Ottawa assouplit encore son programme des travailleurs étrangers temporaires

Le secteur des produits du bois est notamment visé par la principale modification, qui consiste à permettre aux employeurs dans sept secteurs d’activité qui offrent de bas salaires d’embaucher jusqu’à 30% de travailleurs étrangers temporaires.
Photo: Sean Kilpatrick La Presse canadienne Le secteur des produits du bois est notamment visé par la principale modification, qui consiste à permettre aux employeurs dans sept secteurs d’activité qui offrent de bas salaires d’embaucher jusqu’à 30% de travailleurs étrangers temporaires.

Ottawa assouplit encore certaines règles du Programme des travailleurs étrangers temporaires (PTET), au grand plaisir des employeurs qui éprouvent des difficultés de recrutement.

La principale modification consiste à permettre aux employeurs dans sept secteurs d’activité qui offrent de bas salaires — et où il y a des « pénuries manifestes » — d’embaucher jusqu’à 30 % de ces travailleurs étrangers temporaires plutôt que 20 %.

Parmi ces sept secteurs, on trouve l’hébergement et la restauration, les produits du bois, le meuble et les produits connexes, la fabrication d’aliments, mais aussi la construction et les hôpitaux. La mesure entrera en vigueur le 30 avril pour une durée d’un an.

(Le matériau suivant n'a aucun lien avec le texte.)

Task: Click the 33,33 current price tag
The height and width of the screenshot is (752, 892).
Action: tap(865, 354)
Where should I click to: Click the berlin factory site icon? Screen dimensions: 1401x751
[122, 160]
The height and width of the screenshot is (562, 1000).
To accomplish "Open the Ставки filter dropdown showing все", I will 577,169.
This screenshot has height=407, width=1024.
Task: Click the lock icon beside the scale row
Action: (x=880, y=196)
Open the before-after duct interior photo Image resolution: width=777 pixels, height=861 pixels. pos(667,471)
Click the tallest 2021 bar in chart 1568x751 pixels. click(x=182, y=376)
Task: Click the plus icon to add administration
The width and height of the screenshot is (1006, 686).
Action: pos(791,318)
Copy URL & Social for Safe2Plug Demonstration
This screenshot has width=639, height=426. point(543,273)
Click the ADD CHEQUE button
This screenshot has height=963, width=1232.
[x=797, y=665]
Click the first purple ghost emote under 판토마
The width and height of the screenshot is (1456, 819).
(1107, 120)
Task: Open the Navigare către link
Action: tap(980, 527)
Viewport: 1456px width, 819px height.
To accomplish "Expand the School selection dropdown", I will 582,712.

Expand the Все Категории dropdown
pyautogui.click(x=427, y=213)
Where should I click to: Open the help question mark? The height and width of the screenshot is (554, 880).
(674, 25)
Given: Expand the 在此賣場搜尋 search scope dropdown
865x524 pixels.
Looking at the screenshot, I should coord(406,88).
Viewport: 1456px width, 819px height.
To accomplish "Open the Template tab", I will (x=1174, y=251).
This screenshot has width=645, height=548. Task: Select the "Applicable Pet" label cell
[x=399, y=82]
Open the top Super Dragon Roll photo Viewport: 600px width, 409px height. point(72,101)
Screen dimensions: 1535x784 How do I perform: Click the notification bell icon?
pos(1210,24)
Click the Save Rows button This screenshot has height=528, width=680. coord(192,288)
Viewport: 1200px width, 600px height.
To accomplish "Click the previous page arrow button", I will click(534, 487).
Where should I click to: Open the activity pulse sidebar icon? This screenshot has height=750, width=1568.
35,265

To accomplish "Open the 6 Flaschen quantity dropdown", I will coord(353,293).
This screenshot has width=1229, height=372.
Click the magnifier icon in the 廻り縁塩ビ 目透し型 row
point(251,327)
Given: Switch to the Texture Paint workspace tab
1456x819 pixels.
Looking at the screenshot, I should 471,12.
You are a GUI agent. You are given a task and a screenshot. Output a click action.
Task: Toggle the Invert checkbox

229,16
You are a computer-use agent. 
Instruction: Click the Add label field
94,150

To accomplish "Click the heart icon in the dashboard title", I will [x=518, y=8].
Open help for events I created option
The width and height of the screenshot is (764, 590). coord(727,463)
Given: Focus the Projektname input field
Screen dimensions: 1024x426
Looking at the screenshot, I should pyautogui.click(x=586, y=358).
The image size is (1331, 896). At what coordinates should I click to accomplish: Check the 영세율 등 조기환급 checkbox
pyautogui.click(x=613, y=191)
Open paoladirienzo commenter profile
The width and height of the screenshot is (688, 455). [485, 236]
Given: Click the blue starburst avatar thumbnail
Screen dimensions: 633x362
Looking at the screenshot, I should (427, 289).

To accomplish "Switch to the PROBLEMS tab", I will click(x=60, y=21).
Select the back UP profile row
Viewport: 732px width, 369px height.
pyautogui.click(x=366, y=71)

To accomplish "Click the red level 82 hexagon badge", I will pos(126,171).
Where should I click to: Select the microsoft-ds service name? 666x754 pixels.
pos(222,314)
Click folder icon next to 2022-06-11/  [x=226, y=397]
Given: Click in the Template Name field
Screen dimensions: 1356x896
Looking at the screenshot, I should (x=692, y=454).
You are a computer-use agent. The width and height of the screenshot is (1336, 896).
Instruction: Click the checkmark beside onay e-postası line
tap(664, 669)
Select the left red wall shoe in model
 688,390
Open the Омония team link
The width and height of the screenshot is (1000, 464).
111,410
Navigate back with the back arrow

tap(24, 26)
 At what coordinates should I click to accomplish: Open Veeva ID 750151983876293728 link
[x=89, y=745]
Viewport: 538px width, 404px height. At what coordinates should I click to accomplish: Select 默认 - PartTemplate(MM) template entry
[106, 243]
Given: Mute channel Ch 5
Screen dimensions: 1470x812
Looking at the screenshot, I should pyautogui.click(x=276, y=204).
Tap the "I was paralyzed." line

« Le gouvernement surveillera de près la mise en œuvre et ses politiques afin qu’elles agissent sur les véritables pénuries de main-d’œuvre sans déplacer les travailleurs canadiens et sans nuire à ces derniers ou à leurs conditions de travail », affirme le cabinet de la ministre de l’Emploi, Carla Qualtrough, dans la documentation précisant l’annonce.

La limite pour les autres employeurs offrant des emplois à bas salaires passera de 10 % à 20 % « jusqu’à nouvel ordre », en vertu du PTET.

D’autres assouplissements

D’autres assouplissements ont aussi été annoncés par la ministre Qualtrough.

Par exemple, dans les industries saisonnières, comme celle de la transformation du poisson ou des fruits de mer, les employeurs peuvent présentement embaucher autant de travailleurs étrangers à bas salaire que nécessaire pour une période de 180 jours par an. À compter de maintenant, le nombre de jours passera à 270, et « de façon permanente ». « Cela assurera une certaine prévisibilité pour les employeurs qui embauchent des travailleurs étrangers, et réduira au minimum le nombre total de travailleurs qu’ils doivent embaucher dans le cadre du programme », a fait savoir le cabinet de la ministre.

De même, l’étude d’impact sur le marché du travail qu’un employeur doit faire faire avant de recourir au programme verra la durée de sa validité passer de 9 mois à 18 mois, de façon temporaire.

Cette étude d’impact « vise à garantir que l’entrée d’un travailleur étranger n’aura pas d’effet négatif sur le marché du travail canadien et que l’employeur et l’offre d’emploi sont légitimes », a expliqué le cabinet de la ministre Qualtrough.

Le patronat soulagé

« Ça vient apporter, je dirais, une bouffée d’air frais aux employeurs qui, malheureusement, sont confrontés à une grave crise de pénurie de main-d’œuvre. Et, dans certains cas, ces assouplissements vont venir aider les employeurs à trouver du monde qui va venir les aider à faire fonctionner leur entreprise », s’est réjoui en entrevue Karl Blackburn, p.-d.g. du Conseil du patronat du Québec.

Il espère que le gouvernement fédéral accélérera maintenant le traitement des dossiers. « Réduire les délais, c’est indéniablement un enjeu. Ce qu’on constate, c’est que ça a diminué un peu, mais pas beaucoup. Alors, il faut être capable de diminuer ça de façon plus tangible. Le gouvernement fédéral a une responsabilité en termes de modernisation de ses infrastructures de bureautique », a affirmé M. Blackburn.

Ça vient apporter, je dirais, une bouffée d’air frais aux employeurs

 

Le représentant du patronat québécois souhaite aussi que Québec et Ottawa travaillent plus étroitement ensemble. « Il doit y avoir un arrimage entre le provincial et le fédéral concernant le traitement de ces dossiers », a plaidé M. Blackburn.